In January 2019, Hesa revealed one-third of academics were employed on fixed-term contracts.
But the scale of casualisation may be far higher; 16,000 researchers are employed in, what Hesa classifies as, ‘atypical’ roles with zero-hour contracts. Hesa describes atypical roles as those “whose working arrangements are not permanent, involve complex employment relationships and/or involve work away from the supervision of the normal work provider”.
We feel an opportunity has been missed to tackle job insecurity and the continued use of fixed-term contracts
– Paul Bridge, University and College Union
University and College Union (UCU) estimate 68% of all researchers could now be employed on contracts which it says are “damaging for staff and students”.

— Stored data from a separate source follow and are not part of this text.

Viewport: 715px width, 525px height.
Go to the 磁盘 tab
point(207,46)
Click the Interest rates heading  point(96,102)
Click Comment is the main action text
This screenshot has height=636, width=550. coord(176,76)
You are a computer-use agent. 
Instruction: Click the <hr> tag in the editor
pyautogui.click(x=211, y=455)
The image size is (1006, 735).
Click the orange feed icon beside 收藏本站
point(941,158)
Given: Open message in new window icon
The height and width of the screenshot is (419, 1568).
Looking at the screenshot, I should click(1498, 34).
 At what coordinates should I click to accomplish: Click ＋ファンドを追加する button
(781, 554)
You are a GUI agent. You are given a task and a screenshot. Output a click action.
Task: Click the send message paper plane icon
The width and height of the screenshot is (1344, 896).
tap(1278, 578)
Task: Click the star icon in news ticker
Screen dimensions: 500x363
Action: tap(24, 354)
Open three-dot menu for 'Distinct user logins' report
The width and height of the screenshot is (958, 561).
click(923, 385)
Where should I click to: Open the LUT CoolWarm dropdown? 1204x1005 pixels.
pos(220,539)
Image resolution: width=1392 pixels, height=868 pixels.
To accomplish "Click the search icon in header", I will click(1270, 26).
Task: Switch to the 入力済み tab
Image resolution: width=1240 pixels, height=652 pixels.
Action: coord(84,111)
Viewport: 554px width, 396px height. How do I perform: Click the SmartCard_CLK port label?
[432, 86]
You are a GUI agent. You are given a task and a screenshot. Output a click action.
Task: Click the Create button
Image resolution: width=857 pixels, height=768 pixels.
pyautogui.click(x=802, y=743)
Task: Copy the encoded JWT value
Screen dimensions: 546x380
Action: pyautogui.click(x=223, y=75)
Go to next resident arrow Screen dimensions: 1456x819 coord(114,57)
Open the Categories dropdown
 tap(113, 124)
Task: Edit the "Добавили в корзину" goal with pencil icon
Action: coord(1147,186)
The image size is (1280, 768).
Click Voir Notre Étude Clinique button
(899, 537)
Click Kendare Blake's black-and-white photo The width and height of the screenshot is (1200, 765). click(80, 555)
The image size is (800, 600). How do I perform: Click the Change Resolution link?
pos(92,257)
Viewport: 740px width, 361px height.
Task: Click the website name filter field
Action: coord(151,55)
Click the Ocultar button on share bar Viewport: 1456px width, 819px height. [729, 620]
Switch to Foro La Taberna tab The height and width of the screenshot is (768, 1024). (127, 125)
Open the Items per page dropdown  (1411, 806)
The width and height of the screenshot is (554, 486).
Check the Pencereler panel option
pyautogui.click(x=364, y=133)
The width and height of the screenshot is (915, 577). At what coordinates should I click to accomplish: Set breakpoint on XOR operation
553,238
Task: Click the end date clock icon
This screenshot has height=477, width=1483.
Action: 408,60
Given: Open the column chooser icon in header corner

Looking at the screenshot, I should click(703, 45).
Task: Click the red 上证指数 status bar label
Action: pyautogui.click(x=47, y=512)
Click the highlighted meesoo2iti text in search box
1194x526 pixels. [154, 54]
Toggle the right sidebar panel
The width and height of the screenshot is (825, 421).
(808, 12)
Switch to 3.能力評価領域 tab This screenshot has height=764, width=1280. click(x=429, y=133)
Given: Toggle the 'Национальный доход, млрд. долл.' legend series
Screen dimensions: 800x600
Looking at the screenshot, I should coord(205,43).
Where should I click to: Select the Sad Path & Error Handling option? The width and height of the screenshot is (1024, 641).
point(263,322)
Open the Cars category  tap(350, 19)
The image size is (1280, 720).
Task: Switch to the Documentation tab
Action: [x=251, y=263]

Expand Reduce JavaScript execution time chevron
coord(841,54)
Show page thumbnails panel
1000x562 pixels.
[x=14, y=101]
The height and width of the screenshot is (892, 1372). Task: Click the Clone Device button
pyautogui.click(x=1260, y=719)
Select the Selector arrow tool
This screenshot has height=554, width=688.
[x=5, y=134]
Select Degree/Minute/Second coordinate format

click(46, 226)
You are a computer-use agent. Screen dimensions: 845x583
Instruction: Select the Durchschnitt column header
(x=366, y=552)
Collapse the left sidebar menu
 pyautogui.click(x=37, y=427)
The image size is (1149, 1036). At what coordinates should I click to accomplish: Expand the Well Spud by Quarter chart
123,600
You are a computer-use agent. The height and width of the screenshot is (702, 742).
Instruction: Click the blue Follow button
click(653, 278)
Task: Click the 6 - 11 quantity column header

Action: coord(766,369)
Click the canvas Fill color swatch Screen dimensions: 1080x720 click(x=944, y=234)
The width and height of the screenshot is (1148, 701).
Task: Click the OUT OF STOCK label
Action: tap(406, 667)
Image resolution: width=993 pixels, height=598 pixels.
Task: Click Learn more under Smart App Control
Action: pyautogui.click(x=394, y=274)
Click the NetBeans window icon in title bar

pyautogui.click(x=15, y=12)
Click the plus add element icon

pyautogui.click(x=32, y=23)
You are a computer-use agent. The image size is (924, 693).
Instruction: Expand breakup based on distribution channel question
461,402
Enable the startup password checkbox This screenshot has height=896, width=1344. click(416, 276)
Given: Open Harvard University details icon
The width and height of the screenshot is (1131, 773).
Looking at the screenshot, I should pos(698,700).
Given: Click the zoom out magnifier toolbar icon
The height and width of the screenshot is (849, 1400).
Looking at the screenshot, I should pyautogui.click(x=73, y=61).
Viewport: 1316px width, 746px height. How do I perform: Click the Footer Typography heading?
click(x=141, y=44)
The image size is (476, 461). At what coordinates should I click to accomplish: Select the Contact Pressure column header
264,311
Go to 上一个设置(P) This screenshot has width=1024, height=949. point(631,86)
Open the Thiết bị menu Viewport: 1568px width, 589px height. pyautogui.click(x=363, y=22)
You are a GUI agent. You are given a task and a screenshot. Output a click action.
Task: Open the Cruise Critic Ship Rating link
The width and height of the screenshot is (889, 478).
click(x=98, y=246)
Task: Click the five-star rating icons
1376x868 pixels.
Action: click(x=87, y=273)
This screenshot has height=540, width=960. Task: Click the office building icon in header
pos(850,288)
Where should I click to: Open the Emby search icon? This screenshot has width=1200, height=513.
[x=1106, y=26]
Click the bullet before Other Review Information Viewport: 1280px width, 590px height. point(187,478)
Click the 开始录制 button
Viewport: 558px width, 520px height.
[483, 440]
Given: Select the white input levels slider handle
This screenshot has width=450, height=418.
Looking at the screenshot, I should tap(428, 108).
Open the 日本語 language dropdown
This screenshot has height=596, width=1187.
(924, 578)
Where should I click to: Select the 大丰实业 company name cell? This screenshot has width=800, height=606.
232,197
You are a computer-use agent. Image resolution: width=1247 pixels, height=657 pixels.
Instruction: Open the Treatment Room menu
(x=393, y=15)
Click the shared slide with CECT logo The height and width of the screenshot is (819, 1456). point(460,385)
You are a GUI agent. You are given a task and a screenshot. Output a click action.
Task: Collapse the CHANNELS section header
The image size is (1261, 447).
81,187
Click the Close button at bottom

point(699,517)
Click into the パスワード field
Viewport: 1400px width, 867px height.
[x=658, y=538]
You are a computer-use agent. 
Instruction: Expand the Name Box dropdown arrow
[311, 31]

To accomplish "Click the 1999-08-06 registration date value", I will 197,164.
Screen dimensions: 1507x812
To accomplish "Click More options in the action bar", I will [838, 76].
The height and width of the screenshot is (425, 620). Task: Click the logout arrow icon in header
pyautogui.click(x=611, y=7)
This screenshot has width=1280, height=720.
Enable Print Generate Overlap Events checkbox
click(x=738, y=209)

In a recent UCU survey of nearly 4,000 researchers, 81% said insecure working conditions had negatively impacted research.
Prof Julie Buckingham, who is also the new chair of Universities UK, said: “[The concordat] resets the bar and provides fresh impetus for progress over the next 5 to 10 years towards the long-term ambition of driving systemic change and creating the healthy and supportive culture needed to ensure our researchers are given every opportunity to thrive.”
UCU head of higher education Paul Bridge said: “Whilst we welcome the new concordat as an improvement on previous versions, we feel an opportunity has been missed to tackle job insecurity and the continued use of fixed-term contracts.
“The endemic use of precarious contracts in universities is damaging for staff and students and the overwhelming majority of researchers complain that their work has been impacted by being on short-term contracts.”
Cancer Research UK, UK Research and Innovation, Wellcome Trust and the UK Research Staff Association (UKRSA) have all signed the new agreement.